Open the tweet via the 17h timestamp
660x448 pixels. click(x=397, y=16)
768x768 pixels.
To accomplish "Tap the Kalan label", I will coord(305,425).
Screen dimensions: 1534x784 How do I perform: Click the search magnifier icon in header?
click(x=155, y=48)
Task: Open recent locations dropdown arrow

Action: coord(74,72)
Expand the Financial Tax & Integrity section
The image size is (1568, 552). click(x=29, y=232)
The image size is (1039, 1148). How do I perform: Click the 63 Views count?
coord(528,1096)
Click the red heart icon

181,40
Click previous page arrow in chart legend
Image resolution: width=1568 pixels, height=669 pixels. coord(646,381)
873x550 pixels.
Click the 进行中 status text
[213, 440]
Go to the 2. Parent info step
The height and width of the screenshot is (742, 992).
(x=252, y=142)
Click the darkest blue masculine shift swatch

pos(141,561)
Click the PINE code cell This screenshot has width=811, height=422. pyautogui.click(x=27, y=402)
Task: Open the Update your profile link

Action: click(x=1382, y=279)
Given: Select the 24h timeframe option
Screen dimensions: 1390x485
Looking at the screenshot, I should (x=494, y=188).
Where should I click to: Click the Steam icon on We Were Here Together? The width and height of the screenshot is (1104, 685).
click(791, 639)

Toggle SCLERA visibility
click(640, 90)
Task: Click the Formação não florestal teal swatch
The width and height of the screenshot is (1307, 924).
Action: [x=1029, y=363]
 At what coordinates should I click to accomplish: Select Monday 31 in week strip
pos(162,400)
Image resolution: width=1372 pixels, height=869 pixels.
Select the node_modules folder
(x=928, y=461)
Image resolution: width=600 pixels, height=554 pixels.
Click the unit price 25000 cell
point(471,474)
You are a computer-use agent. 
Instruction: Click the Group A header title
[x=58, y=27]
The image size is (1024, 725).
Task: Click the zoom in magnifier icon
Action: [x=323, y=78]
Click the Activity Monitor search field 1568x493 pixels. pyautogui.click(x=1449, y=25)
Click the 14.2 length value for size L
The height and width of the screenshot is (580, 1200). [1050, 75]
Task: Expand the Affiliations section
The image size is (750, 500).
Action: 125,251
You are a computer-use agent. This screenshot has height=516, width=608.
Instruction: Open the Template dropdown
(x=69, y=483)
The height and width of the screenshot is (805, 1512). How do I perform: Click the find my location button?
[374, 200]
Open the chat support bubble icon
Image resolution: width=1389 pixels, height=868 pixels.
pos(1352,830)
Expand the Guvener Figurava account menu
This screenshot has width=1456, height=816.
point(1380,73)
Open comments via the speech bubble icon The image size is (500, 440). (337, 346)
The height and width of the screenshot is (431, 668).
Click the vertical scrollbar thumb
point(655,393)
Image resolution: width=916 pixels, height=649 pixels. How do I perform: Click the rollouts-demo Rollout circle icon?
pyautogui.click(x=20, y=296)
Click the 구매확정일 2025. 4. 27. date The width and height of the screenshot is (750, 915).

______________________________

### Instructions for the task
Please lay out the data from the line containing "Open the chat support bubble icon" through the line containing "Open comments via" as a numbered list, skipping blank lines.

### Result below
1. Open the chat support bubble icon
2. Image resolution: width=1389 pixels, height=868 pixels.
3. pos(1352,830)
4. Expand the Guvener Figurava account menu
5. This screenshot has width=1456, height=816.
6. point(1380,73)
7. Open comments via the speech bubble icon The image size is (500, 440). (337, 346)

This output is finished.